Repeat only the lines below from the one containing "Where should I click to: Click the enable" through the one containing "Click Clean and", inclusive, exactly as written.
[Opening Data for this exercise section]
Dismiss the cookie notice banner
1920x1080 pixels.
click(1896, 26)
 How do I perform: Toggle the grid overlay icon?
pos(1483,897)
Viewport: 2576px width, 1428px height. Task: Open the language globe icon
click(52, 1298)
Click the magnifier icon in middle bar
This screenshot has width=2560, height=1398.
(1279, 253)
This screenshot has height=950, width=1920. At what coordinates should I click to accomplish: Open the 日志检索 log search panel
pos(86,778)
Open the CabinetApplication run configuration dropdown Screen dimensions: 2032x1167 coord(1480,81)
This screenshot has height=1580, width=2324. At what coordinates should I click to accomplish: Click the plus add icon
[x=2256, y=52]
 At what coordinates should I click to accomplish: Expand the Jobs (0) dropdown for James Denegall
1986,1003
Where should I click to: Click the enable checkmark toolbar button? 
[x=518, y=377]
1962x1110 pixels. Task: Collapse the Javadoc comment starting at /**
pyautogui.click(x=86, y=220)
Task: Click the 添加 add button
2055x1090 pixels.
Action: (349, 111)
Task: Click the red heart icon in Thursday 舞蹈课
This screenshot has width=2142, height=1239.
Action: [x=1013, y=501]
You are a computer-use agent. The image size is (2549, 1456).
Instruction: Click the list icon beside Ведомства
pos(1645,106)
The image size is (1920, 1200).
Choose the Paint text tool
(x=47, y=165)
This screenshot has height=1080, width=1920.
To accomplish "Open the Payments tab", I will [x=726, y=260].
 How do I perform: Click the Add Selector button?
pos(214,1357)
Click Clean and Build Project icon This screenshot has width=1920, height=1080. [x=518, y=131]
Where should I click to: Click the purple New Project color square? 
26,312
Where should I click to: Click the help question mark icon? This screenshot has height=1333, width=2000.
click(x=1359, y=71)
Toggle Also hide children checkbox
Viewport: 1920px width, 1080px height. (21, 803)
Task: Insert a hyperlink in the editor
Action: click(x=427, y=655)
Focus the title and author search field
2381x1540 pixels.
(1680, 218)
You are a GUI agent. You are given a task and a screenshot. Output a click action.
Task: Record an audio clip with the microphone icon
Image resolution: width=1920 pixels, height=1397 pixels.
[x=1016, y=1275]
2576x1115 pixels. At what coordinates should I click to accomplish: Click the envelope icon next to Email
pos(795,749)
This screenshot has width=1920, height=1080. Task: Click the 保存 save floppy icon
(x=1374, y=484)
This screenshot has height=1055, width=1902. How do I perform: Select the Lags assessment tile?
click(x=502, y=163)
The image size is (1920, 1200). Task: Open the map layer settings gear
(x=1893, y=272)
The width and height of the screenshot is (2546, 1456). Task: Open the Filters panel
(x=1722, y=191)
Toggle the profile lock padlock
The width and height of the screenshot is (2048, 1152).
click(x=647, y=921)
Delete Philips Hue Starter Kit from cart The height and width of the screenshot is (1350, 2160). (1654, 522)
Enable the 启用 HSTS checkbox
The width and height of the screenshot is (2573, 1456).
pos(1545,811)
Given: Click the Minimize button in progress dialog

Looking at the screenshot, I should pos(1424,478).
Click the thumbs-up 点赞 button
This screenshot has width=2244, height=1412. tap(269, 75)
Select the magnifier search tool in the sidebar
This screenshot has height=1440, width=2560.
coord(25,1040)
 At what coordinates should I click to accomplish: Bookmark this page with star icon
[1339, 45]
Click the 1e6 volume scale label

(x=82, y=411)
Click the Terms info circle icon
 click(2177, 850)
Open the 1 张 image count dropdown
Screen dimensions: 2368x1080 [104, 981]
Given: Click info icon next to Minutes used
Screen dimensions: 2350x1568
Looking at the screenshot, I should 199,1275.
[Closing Data for this exercise section]
> **Result for this exercise**
Where should I click to: Click the enable checkmark toolbar button? 
[x=518, y=377]
1962x1110 pixels. Task: Collapse the Javadoc comment starting at /**
pyautogui.click(x=86, y=220)
Task: Click the 添加 add button
2055x1090 pixels.
Action: (349, 111)
Task: Click the red heart icon in Thursday 舞蹈课
This screenshot has width=2142, height=1239.
Action: [x=1013, y=501]
You are a computer-use agent. The image size is (2549, 1456).
Instruction: Click the list icon beside Ведомства
pos(1645,106)
The image size is (1920, 1200).
Choose the Paint text tool
(x=47, y=165)
This screenshot has height=1080, width=1920.
To accomplish "Open the Payments tab", I will [x=726, y=260].
 How do I perform: Click the Add Selector button?
pos(214,1357)
Click Clean and Build Project icon This screenshot has width=1920, height=1080. [x=518, y=131]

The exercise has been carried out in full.